Aim of the exercise: Set down every entry once more, character for character.

Stored data entries
━━━━━━━━━━━━━━━━━━━━━━━━━━━━━━

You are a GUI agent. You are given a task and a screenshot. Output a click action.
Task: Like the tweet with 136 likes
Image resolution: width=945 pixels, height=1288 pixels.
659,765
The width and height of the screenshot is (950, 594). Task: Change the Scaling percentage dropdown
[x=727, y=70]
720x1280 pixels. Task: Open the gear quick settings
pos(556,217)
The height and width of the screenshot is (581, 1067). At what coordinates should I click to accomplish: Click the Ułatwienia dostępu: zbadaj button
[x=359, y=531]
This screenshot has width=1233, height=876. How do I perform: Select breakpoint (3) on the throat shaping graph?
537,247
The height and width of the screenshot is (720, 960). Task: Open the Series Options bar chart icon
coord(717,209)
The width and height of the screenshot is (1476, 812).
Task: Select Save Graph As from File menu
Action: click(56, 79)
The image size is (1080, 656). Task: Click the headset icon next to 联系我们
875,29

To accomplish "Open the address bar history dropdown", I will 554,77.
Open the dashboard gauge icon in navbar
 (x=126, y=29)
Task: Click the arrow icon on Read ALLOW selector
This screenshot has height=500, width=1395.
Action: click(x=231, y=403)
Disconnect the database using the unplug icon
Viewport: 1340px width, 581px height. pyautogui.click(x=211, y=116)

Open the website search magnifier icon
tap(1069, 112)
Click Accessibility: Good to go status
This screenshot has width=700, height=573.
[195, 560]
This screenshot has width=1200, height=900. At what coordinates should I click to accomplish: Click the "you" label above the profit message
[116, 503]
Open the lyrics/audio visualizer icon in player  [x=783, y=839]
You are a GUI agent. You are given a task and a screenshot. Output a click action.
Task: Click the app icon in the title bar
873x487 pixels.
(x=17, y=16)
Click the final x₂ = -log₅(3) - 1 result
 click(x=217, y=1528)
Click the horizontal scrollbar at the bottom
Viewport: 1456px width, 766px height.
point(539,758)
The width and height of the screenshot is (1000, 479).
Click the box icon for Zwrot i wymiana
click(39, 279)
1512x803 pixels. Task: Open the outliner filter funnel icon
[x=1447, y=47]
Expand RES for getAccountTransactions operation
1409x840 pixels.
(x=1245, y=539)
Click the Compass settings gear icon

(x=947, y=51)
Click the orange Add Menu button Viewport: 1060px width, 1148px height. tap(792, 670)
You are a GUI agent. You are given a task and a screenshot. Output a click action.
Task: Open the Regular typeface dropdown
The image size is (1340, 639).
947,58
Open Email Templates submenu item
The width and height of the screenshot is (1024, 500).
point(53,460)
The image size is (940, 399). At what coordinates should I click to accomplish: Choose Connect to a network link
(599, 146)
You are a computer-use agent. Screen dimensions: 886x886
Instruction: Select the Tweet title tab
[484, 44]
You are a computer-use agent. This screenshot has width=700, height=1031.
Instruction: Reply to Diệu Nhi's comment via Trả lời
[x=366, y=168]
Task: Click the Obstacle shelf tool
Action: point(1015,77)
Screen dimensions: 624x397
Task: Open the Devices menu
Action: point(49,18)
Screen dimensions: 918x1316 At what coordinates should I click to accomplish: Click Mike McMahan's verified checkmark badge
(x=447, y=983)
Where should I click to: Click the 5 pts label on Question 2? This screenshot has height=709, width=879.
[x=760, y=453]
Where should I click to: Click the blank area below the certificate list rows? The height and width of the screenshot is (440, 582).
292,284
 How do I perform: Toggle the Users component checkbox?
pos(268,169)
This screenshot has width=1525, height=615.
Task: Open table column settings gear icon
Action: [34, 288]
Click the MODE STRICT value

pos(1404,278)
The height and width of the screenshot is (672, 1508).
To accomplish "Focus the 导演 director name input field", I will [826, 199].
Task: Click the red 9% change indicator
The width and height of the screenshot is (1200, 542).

━━━━━━━━━━━━━━━━━━━━━━━━━━━━━━

Output for this task:
You are a GUI agent. You are given a task and a screenshot. Output a click action.
Task: Like the tweet with 136 likes
Image resolution: width=945 pixels, height=1288 pixels.
659,765
The width and height of the screenshot is (950, 594). Task: Change the Scaling percentage dropdown
[x=727, y=70]
720x1280 pixels. Task: Open the gear quick settings
pos(556,217)
The height and width of the screenshot is (581, 1067). At what coordinates should I click to accomplish: Click the Ułatwienia dostępu: zbadaj button
[x=359, y=531]
This screenshot has width=1233, height=876. How do I perform: Select breakpoint (3) on the throat shaping graph?
537,247
The height and width of the screenshot is (720, 960). Task: Open the Series Options bar chart icon
coord(717,209)
The width and height of the screenshot is (1476, 812).
Task: Select Save Graph As from File menu
Action: click(56, 79)
The image size is (1080, 656). Task: Click the headset icon next to 联系我们
875,29

To accomplish "Open the address bar history dropdown", I will 554,77.
Open the dashboard gauge icon in navbar
 (x=126, y=29)
Task: Click the arrow icon on Read ALLOW selector
This screenshot has height=500, width=1395.
Action: click(x=231, y=403)
Disconnect the database using the unplug icon
Viewport: 1340px width, 581px height. pyautogui.click(x=211, y=116)

Open the website search magnifier icon
tap(1069, 112)
Click Accessibility: Good to go status
This screenshot has width=700, height=573.
[195, 560]
This screenshot has width=1200, height=900. At what coordinates should I click to accomplish: Click the "you" label above the profit message
[116, 503]
Open the lyrics/audio visualizer icon in player  [x=783, y=839]
You are a GUI agent. You are given a task and a screenshot. Output a click action.
Task: Click the app icon in the title bar
873x487 pixels.
(x=17, y=16)
Click the final x₂ = -log₅(3) - 1 result
 click(x=217, y=1528)
Click the horizontal scrollbar at the bottom
Viewport: 1456px width, 766px height.
point(539,758)
The width and height of the screenshot is (1000, 479).
Click the box icon for Zwrot i wymiana
click(39, 279)
1512x803 pixels. Task: Open the outliner filter funnel icon
[x=1447, y=47]
Expand RES for getAccountTransactions operation
1409x840 pixels.
(x=1245, y=539)
Click the Compass settings gear icon

(x=947, y=51)
Click the orange Add Menu button Viewport: 1060px width, 1148px height. tap(792, 670)
You are a GUI agent. You are given a task and a screenshot. Output a click action.
Task: Open the Regular typeface dropdown
The image size is (1340, 639).
947,58
Open Email Templates submenu item
The width and height of the screenshot is (1024, 500).
point(53,460)
The image size is (940, 399). At what coordinates should I click to accomplish: Choose Connect to a network link
(599, 146)
You are a computer-use agent. Screen dimensions: 886x886
Instruction: Select the Tweet title tab
[484, 44]
You are a computer-use agent. This screenshot has width=700, height=1031.
Instruction: Reply to Diệu Nhi's comment via Trả lời
[x=366, y=168]
Task: Click the Obstacle shelf tool
Action: point(1015,77)
Screen dimensions: 624x397
Task: Open the Devices menu
Action: point(49,18)
Screen dimensions: 918x1316 At what coordinates should I click to accomplish: Click Mike McMahan's verified checkmark badge
(x=447, y=983)
Where should I click to: Click the 5 pts label on Question 2? This screenshot has height=709, width=879.
[x=760, y=453]
Where should I click to: Click the blank area below the certificate list rows? The height and width of the screenshot is (440, 582).
292,284
 How do I perform: Toggle the Users component checkbox?
pos(268,169)
This screenshot has width=1525, height=615.
Task: Open table column settings gear icon
Action: [34, 288]
Click the MODE STRICT value

pos(1404,278)
The height and width of the screenshot is (672, 1508).
To accomplish "Focus the 导演 director name input field", I will [826, 199].
Task: Click the red 9% change indicator
The width and height of the screenshot is (1200, 542).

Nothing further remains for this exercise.